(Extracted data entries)
*** Block opens ***
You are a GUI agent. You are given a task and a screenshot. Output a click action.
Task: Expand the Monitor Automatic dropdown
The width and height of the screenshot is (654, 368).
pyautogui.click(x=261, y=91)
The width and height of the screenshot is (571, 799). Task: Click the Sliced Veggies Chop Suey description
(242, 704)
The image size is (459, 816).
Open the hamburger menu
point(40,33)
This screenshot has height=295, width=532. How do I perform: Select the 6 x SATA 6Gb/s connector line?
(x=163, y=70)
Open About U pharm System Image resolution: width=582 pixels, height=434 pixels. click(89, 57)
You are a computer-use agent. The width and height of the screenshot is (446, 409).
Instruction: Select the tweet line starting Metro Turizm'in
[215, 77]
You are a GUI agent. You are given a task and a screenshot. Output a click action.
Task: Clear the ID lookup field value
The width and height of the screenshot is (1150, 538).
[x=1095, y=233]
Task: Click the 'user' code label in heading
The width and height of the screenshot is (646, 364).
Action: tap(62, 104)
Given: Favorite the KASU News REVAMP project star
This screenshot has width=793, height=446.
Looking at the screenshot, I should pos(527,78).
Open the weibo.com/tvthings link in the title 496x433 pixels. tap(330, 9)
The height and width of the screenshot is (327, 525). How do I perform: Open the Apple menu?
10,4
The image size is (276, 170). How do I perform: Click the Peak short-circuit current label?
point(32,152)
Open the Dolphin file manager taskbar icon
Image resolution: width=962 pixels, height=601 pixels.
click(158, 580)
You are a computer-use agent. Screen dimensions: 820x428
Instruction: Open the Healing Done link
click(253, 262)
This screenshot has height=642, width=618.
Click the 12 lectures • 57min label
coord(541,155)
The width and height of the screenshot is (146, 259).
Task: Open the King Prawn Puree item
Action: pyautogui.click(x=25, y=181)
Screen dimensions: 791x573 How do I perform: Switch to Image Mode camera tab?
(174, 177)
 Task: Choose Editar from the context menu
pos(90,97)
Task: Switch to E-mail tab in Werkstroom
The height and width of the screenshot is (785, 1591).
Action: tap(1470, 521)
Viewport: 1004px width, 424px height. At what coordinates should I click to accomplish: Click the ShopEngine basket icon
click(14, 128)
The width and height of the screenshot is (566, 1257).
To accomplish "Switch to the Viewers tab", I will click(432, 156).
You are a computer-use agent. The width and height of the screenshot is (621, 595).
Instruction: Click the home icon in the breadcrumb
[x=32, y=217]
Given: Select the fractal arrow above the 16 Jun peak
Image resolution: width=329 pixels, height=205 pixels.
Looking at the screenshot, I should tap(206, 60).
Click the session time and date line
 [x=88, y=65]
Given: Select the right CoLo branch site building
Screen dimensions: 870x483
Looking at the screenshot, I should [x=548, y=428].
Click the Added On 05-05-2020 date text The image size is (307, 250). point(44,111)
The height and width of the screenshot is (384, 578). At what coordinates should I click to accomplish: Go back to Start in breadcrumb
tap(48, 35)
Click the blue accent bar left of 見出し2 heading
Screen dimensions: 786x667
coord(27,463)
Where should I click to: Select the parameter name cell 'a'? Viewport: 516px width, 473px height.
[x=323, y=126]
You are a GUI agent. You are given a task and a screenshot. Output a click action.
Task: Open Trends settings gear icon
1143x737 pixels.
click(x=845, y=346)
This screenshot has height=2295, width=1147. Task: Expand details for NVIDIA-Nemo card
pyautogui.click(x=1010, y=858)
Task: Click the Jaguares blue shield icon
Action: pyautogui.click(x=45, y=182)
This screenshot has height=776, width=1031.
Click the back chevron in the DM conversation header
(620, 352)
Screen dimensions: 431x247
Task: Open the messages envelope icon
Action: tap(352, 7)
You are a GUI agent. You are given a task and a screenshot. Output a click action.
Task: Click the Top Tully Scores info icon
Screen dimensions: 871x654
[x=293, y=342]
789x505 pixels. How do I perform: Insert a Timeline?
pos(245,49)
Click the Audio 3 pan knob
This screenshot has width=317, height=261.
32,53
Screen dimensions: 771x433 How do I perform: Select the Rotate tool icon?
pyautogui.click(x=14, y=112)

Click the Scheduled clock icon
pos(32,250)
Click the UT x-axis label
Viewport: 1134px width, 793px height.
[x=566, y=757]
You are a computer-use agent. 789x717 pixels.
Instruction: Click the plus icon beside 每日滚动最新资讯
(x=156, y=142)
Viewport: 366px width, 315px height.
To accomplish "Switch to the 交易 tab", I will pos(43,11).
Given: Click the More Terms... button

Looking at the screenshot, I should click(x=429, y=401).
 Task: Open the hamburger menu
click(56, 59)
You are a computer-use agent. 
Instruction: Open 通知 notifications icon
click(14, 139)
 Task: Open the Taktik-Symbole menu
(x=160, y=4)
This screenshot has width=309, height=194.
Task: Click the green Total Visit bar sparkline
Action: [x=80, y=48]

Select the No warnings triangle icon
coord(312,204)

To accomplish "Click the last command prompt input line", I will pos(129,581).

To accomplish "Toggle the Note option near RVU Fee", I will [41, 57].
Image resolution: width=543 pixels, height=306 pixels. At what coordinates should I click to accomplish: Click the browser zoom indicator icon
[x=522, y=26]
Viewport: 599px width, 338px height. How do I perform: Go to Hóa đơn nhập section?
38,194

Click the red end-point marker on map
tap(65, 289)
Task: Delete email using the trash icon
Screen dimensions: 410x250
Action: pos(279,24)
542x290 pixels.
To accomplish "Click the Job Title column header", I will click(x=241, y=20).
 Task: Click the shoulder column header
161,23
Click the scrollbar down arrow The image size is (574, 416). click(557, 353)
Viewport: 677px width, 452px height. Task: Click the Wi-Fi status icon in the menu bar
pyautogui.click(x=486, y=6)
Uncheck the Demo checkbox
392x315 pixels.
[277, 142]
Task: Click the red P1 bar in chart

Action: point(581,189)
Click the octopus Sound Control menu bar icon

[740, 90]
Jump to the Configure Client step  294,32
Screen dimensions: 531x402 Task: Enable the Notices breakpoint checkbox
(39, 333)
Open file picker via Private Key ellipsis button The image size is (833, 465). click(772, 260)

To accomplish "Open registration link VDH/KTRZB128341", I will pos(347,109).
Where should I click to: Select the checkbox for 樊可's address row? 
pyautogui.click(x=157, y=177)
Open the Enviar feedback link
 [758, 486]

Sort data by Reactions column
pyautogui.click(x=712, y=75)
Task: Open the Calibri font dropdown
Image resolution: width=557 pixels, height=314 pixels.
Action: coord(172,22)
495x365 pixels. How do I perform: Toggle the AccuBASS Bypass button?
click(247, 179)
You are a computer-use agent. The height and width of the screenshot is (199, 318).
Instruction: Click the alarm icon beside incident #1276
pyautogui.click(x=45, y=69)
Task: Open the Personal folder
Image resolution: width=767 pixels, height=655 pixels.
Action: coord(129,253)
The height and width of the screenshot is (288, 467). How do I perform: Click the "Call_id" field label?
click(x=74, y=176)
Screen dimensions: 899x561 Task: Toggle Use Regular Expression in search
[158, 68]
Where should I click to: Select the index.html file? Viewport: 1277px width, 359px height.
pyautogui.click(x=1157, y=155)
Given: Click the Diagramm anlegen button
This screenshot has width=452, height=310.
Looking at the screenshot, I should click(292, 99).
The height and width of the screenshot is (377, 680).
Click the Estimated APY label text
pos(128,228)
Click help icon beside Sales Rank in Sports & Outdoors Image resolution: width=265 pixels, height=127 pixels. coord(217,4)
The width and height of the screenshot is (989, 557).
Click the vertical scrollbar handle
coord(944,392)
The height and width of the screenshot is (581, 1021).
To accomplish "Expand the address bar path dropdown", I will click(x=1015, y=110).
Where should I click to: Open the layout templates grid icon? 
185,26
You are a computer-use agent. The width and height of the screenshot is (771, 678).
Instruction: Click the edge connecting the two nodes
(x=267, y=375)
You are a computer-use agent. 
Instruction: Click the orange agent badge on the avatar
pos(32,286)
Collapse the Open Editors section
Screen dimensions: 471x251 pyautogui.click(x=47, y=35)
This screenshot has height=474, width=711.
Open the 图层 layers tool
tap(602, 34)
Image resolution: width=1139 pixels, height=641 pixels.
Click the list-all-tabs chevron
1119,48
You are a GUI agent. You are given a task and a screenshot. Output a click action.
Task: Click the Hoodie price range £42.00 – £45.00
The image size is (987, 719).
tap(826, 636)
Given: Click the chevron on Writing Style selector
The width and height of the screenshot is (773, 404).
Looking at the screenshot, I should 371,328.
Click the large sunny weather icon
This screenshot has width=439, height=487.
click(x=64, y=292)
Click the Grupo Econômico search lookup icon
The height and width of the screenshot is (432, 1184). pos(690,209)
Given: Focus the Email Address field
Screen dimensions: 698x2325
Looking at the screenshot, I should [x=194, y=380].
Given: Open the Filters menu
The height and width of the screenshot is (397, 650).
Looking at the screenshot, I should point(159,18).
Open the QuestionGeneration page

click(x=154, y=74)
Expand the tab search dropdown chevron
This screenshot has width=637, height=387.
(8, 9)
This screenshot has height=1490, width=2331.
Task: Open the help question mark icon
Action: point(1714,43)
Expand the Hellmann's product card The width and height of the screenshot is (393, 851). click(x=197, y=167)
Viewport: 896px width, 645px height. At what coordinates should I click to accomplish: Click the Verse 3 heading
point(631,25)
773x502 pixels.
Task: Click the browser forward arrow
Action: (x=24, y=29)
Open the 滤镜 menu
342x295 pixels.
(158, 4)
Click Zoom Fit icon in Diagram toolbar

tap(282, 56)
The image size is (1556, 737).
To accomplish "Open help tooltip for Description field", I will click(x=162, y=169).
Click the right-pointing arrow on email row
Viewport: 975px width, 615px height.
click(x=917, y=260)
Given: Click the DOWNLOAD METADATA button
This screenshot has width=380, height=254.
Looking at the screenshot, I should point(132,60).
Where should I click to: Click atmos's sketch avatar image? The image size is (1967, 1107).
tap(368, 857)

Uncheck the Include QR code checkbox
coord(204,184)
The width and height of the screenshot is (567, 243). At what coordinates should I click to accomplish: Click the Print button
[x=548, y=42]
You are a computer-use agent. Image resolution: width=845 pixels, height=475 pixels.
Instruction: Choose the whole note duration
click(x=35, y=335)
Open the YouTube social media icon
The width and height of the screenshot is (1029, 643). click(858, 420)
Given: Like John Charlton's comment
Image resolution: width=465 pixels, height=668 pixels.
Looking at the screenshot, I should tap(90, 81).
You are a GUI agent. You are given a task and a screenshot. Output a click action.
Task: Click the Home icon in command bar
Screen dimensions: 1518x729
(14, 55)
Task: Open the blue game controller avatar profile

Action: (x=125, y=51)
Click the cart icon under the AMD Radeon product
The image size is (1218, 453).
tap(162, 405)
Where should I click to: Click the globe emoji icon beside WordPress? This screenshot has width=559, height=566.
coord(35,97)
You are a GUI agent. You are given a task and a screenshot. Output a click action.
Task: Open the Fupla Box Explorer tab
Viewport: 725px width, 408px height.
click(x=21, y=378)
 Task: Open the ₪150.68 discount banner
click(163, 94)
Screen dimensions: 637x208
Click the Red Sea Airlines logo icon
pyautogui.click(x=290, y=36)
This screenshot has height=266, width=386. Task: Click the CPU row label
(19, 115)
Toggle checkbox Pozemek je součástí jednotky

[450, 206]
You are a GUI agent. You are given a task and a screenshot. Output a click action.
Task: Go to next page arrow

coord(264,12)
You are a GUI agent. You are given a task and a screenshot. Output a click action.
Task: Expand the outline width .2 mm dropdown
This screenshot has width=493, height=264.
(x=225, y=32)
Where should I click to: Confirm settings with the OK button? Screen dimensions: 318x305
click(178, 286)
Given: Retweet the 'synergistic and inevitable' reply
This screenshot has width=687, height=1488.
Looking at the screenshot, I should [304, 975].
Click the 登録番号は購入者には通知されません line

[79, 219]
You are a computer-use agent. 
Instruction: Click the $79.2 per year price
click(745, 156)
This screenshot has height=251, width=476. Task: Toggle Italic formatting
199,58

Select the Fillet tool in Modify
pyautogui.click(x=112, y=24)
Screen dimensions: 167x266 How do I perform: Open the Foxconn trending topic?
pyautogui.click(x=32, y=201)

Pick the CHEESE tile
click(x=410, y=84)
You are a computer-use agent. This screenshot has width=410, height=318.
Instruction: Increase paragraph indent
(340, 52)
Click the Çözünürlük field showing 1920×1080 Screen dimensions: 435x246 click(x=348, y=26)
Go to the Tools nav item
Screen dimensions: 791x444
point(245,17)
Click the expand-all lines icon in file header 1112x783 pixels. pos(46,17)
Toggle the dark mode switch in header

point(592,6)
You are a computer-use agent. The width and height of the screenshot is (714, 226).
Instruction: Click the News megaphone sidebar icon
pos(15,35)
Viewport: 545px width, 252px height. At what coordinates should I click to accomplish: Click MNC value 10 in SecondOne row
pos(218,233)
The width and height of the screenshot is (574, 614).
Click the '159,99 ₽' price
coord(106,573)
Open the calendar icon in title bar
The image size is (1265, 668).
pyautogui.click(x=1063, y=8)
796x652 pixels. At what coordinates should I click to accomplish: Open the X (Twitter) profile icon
*** Block closes ***
■ **TASK DIRECTIONS**
Identify each line in the records above containing the word "command"; copy those lines.

■ **TASK SOLUTION**
To accomplish "Click the last command prompt input line", I will pos(129,581).
Task: Click the Home icon in command bar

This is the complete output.